** TASK OBJECTIVE **
The records should be copied out again with no alteration.

###

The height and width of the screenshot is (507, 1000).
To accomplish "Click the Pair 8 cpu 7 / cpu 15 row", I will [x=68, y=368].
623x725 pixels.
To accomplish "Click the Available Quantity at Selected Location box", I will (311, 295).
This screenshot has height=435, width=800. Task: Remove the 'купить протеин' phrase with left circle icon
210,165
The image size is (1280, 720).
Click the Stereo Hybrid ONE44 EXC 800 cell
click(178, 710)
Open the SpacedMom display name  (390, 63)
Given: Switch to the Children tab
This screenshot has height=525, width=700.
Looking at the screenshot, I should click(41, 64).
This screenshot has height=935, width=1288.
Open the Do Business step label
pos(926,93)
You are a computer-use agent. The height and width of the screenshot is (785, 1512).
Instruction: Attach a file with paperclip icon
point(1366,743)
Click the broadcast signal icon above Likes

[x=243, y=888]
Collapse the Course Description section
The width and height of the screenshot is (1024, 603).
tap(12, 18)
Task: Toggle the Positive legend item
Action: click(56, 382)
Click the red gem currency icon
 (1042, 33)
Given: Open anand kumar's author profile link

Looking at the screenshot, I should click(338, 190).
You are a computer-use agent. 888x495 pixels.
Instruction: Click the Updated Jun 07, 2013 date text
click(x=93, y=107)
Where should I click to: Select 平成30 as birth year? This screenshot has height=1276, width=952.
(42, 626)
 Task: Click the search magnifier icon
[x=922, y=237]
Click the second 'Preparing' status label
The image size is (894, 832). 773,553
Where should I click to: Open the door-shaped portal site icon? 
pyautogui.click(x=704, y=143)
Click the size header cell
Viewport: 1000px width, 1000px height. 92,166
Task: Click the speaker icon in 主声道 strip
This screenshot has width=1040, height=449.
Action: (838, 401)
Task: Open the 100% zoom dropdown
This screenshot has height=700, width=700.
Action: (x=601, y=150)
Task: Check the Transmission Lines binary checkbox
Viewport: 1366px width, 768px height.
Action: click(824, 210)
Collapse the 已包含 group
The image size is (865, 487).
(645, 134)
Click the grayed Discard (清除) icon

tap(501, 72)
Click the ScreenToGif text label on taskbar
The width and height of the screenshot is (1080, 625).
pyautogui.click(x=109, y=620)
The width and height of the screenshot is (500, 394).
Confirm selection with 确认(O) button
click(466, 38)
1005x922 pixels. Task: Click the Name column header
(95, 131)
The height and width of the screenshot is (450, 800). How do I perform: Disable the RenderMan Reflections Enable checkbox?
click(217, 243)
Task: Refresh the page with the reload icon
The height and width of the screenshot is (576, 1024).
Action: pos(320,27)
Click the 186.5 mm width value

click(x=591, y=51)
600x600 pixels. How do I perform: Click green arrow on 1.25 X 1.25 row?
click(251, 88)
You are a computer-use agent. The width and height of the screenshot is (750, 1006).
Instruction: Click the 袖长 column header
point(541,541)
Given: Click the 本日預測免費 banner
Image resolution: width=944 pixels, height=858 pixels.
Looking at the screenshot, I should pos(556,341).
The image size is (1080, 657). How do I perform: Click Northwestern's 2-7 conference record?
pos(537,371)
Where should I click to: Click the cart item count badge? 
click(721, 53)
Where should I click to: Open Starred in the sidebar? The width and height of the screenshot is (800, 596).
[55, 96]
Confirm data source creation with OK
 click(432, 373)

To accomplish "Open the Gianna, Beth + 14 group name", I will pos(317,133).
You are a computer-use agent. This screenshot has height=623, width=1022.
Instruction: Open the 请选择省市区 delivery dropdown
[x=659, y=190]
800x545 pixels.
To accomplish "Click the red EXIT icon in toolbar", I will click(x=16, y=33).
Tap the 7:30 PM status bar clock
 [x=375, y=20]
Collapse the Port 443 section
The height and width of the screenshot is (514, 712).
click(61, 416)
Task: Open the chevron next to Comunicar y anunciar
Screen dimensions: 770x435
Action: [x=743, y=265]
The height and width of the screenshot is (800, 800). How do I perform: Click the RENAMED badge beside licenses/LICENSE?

###

** RESPONSE TO THIS EXERCISE **
The height and width of the screenshot is (507, 1000).
To accomplish "Click the Pair 8 cpu 7 / cpu 15 row", I will [x=68, y=368].
623x725 pixels.
To accomplish "Click the Available Quantity at Selected Location box", I will (311, 295).
This screenshot has height=435, width=800. Task: Remove the 'купить протеин' phrase with left circle icon
210,165
The image size is (1280, 720).
Click the Stereo Hybrid ONE44 EXC 800 cell
click(178, 710)
Open the SpacedMom display name  (390, 63)
Given: Switch to the Children tab
This screenshot has height=525, width=700.
Looking at the screenshot, I should click(41, 64).
This screenshot has height=935, width=1288.
Open the Do Business step label
pos(926,93)
You are a computer-use agent. The height and width of the screenshot is (785, 1512).
Instruction: Attach a file with paperclip icon
point(1366,743)
Click the broadcast signal icon above Likes

[x=243, y=888]
Collapse the Course Description section
The width and height of the screenshot is (1024, 603).
tap(12, 18)
Task: Toggle the Positive legend item
Action: click(56, 382)
Click the red gem currency icon
 (1042, 33)
Given: Open anand kumar's author profile link

Looking at the screenshot, I should click(338, 190).
You are a computer-use agent. 888x495 pixels.
Instruction: Click the Updated Jun 07, 2013 date text
click(x=93, y=107)
Where should I click to: Select 平成30 as birth year? This screenshot has height=1276, width=952.
(42, 626)
 Task: Click the search magnifier icon
[x=922, y=237]
Click the second 'Preparing' status label
The image size is (894, 832). 773,553
Where should I click to: Open the door-shaped portal site icon? 
pyautogui.click(x=704, y=143)
Click the size header cell
Viewport: 1000px width, 1000px height. 92,166
Task: Click the speaker icon in 主声道 strip
This screenshot has width=1040, height=449.
Action: (838, 401)
Task: Open the 100% zoom dropdown
This screenshot has height=700, width=700.
Action: (x=601, y=150)
Task: Check the Transmission Lines binary checkbox
Viewport: 1366px width, 768px height.
Action: click(824, 210)
Collapse the 已包含 group
The image size is (865, 487).
(645, 134)
Click the grayed Discard (清除) icon

tap(501, 72)
Click the ScreenToGif text label on taskbar
The width and height of the screenshot is (1080, 625).
pyautogui.click(x=109, y=620)
The width and height of the screenshot is (500, 394).
Confirm selection with 确认(O) button
click(466, 38)
1005x922 pixels. Task: Click the Name column header
(95, 131)
The height and width of the screenshot is (450, 800). How do I perform: Disable the RenderMan Reflections Enable checkbox?
click(217, 243)
Task: Refresh the page with the reload icon
The height and width of the screenshot is (576, 1024).
Action: pos(320,27)
Click the 186.5 mm width value

click(x=591, y=51)
600x600 pixels. How do I perform: Click green arrow on 1.25 X 1.25 row?
click(251, 88)
You are a computer-use agent. The width and height of the screenshot is (750, 1006).
Instruction: Click the 袖长 column header
point(541,541)
Given: Click the 本日預測免費 banner
Image resolution: width=944 pixels, height=858 pixels.
Looking at the screenshot, I should pos(556,341).
The image size is (1080, 657). How do I perform: Click Northwestern's 2-7 conference record?
pos(537,371)
Where should I click to: Click the cart item count badge? 
click(721, 53)
Where should I click to: Open Starred in the sidebar? The width and height of the screenshot is (800, 596).
[55, 96]
Confirm data source creation with OK
 click(432, 373)

To accomplish "Open the Gianna, Beth + 14 group name", I will pos(317,133).
You are a computer-use agent. This screenshot has height=623, width=1022.
Instruction: Open the 请选择省市区 delivery dropdown
[x=659, y=190]
800x545 pixels.
To accomplish "Click the red EXIT icon in toolbar", I will click(x=16, y=33).
Tap the 7:30 PM status bar clock
 [x=375, y=20]
Collapse the Port 443 section
The height and width of the screenshot is (514, 712).
click(61, 416)
Task: Open the chevron next to Comunicar y anunciar
Screen dimensions: 770x435
Action: [x=743, y=265]
The height and width of the screenshot is (800, 800). How do I perform: Click the RENAMED badge beside licenses/LICENSE?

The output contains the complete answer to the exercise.